## Task to carry out
Please repeat the data exactly, leaving nothing out.

····················

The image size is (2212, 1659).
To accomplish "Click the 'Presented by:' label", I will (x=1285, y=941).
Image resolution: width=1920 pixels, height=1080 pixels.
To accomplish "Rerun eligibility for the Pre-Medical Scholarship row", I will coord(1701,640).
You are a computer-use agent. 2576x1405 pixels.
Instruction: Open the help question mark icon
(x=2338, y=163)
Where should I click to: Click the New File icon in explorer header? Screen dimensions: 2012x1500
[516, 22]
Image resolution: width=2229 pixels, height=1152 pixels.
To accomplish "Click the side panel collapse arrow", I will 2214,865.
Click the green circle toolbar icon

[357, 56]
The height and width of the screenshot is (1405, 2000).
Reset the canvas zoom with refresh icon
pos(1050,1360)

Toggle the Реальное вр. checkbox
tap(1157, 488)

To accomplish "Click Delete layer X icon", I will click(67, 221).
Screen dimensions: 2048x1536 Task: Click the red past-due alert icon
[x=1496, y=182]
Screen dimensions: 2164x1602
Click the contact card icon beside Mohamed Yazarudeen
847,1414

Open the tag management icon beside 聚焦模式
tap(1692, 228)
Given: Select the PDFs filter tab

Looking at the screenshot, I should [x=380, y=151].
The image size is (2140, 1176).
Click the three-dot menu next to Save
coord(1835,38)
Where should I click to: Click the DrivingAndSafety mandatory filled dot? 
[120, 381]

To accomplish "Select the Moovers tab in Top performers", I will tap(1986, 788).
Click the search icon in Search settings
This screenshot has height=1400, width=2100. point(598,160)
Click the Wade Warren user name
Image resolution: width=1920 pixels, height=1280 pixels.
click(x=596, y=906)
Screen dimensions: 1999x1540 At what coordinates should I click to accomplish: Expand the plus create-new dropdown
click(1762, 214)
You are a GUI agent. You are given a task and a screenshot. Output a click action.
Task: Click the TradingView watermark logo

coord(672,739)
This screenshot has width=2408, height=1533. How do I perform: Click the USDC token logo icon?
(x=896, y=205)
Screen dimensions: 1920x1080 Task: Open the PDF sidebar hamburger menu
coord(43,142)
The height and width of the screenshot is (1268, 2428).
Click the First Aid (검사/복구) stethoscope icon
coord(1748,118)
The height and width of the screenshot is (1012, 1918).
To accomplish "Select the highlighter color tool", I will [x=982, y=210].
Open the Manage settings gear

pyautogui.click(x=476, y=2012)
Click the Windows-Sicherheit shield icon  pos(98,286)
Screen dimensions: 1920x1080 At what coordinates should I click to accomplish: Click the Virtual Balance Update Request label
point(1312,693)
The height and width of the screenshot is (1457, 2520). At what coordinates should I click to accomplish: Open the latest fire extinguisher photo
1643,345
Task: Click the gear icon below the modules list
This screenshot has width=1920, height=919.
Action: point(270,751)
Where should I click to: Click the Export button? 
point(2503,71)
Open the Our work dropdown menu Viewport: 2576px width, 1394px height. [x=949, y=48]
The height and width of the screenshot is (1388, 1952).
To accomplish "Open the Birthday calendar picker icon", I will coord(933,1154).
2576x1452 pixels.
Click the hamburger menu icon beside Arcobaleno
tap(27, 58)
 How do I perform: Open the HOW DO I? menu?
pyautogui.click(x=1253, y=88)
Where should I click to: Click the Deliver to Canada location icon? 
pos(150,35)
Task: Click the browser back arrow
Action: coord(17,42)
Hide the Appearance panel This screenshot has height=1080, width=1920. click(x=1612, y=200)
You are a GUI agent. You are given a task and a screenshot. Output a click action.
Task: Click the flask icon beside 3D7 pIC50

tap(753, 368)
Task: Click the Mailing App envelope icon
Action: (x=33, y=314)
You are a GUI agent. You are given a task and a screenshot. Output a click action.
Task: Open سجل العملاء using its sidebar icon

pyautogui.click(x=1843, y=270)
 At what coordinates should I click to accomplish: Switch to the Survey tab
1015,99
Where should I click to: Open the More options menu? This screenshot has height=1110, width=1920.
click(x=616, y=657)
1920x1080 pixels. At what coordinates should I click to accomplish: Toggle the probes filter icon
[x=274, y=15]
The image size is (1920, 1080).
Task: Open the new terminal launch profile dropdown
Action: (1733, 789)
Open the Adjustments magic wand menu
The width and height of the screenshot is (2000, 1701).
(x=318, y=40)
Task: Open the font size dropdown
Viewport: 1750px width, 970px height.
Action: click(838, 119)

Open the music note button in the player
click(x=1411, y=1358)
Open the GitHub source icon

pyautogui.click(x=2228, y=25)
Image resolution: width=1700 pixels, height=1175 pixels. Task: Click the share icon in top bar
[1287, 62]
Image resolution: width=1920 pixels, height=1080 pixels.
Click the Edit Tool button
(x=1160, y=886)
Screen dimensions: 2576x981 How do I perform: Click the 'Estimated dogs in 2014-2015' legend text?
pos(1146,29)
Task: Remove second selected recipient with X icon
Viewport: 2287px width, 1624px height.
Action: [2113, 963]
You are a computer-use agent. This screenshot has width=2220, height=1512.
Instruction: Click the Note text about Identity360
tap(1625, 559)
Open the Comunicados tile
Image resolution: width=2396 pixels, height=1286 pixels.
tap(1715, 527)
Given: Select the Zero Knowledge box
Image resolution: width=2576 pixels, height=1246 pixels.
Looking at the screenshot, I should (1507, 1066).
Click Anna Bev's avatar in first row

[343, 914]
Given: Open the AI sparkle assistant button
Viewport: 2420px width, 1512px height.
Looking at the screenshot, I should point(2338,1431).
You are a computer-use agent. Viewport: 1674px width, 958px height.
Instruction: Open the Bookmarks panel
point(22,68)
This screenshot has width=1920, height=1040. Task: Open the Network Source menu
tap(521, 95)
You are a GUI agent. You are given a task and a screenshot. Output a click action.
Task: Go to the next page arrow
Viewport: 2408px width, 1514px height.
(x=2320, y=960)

····················

## Finished task
The image size is (2212, 1659).
To accomplish "Click the 'Presented by:' label", I will (x=1285, y=941).
Image resolution: width=1920 pixels, height=1080 pixels.
To accomplish "Rerun eligibility for the Pre-Medical Scholarship row", I will coord(1701,640).
You are a computer-use agent. 2576x1405 pixels.
Instruction: Open the help question mark icon
(x=2338, y=163)
Where should I click to: Click the New File icon in explorer header? Screen dimensions: 2012x1500
[516, 22]
Image resolution: width=2229 pixels, height=1152 pixels.
To accomplish "Click the side panel collapse arrow", I will 2214,865.
Click the green circle toolbar icon

[357, 56]
The height and width of the screenshot is (1405, 2000).
Reset the canvas zoom with refresh icon
pos(1050,1360)

Toggle the Реальное вр. checkbox
tap(1157, 488)

To accomplish "Click Delete layer X icon", I will click(67, 221).
Screen dimensions: 2048x1536 Task: Click the red past-due alert icon
[x=1496, y=182]
Screen dimensions: 2164x1602
Click the contact card icon beside Mohamed Yazarudeen
847,1414

Open the tag management icon beside 聚焦模式
tap(1692, 228)
Given: Select the PDFs filter tab

Looking at the screenshot, I should [x=380, y=151].
The image size is (2140, 1176).
Click the three-dot menu next to Save
coord(1835,38)
Where should I click to: Click the DrivingAndSafety mandatory filled dot? 
[120, 381]

To accomplish "Select the Moovers tab in Top performers", I will tap(1986, 788).
Click the search icon in Search settings
This screenshot has height=1400, width=2100. point(598,160)
Click the Wade Warren user name
Image resolution: width=1920 pixels, height=1280 pixels.
click(x=596, y=906)
Screen dimensions: 1999x1540 At what coordinates should I click to accomplish: Expand the plus create-new dropdown
click(1762, 214)
You are a GUI agent. You are given a task and a screenshot. Output a click action.
Task: Click the TradingView watermark logo

coord(672,739)
This screenshot has width=2408, height=1533. How do I perform: Click the USDC token logo icon?
(x=896, y=205)
Screen dimensions: 1920x1080 Task: Open the PDF sidebar hamburger menu
coord(43,142)
The height and width of the screenshot is (1268, 2428).
Click the First Aid (검사/복구) stethoscope icon
coord(1748,118)
The height and width of the screenshot is (1012, 1918).
To accomplish "Select the highlighter color tool", I will [x=982, y=210].
Open the Manage settings gear

pyautogui.click(x=476, y=2012)
Click the Windows-Sicherheit shield icon  pos(98,286)
Screen dimensions: 1920x1080 At what coordinates should I click to accomplish: Click the Virtual Balance Update Request label
point(1312,693)
The height and width of the screenshot is (1457, 2520). At what coordinates should I click to accomplish: Open the latest fire extinguisher photo
1643,345
Task: Click the gear icon below the modules list
This screenshot has width=1920, height=919.
Action: point(270,751)
Where should I click to: Click the Export button? 
point(2503,71)
Open the Our work dropdown menu Viewport: 2576px width, 1394px height. [x=949, y=48]
The height and width of the screenshot is (1388, 1952).
To accomplish "Open the Birthday calendar picker icon", I will coord(933,1154).
2576x1452 pixels.
Click the hamburger menu icon beside Arcobaleno
tap(27, 58)
 How do I perform: Open the HOW DO I? menu?
pyautogui.click(x=1253, y=88)
Where should I click to: Click the Deliver to Canada location icon? 
pos(150,35)
Task: Click the browser back arrow
Action: coord(17,42)
Hide the Appearance panel This screenshot has height=1080, width=1920. click(x=1612, y=200)
You are a GUI agent. You are given a task and a screenshot. Output a click action.
Task: Click the flask icon beside 3D7 pIC50

tap(753, 368)
Task: Click the Mailing App envelope icon
Action: (x=33, y=314)
You are a GUI agent. You are given a task and a screenshot. Output a click action.
Task: Open سجل العملاء using its sidebar icon

pyautogui.click(x=1843, y=270)
 At what coordinates should I click to accomplish: Switch to the Survey tab
1015,99
Where should I click to: Open the More options menu? This screenshot has height=1110, width=1920.
click(x=616, y=657)
1920x1080 pixels. At what coordinates should I click to accomplish: Toggle the probes filter icon
[x=274, y=15]
The image size is (1920, 1080).
Task: Open the new terminal launch profile dropdown
Action: (1733, 789)
Open the Adjustments magic wand menu
The width and height of the screenshot is (2000, 1701).
(x=318, y=40)
Task: Open the font size dropdown
Viewport: 1750px width, 970px height.
Action: click(838, 119)

Open the music note button in the player
click(x=1411, y=1358)
Open the GitHub source icon

pyautogui.click(x=2228, y=25)
Image resolution: width=1700 pixels, height=1175 pixels. Task: Click the share icon in top bar
[1287, 62]
Image resolution: width=1920 pixels, height=1080 pixels.
Click the Edit Tool button
(x=1160, y=886)
Screen dimensions: 2576x981 How do I perform: Click the 'Estimated dogs in 2014-2015' legend text?
pos(1146,29)
Task: Remove second selected recipient with X icon
Viewport: 2287px width, 1624px height.
Action: [2113, 963]
You are a computer-use agent. This screenshot has width=2220, height=1512.
Instruction: Click the Note text about Identity360
tap(1625, 559)
Open the Comunicados tile
Image resolution: width=2396 pixels, height=1286 pixels.
tap(1715, 527)
Given: Select the Zero Knowledge box
Image resolution: width=2576 pixels, height=1246 pixels.
Looking at the screenshot, I should (1507, 1066).
Click Anna Bev's avatar in first row

[343, 914]
Given: Open the AI sparkle assistant button
Viewport: 2420px width, 1512px height.
Looking at the screenshot, I should point(2338,1431).
You are a computer-use agent. Viewport: 1674px width, 958px height.
Instruction: Open the Bookmarks panel
point(22,68)
This screenshot has width=1920, height=1040. Task: Open the Network Source menu
tap(521, 95)
You are a GUI agent. You are given a task and a screenshot. Output a click action.
Task: Go to the next page arrow
Viewport: 2408px width, 1514px height.
(x=2320, y=960)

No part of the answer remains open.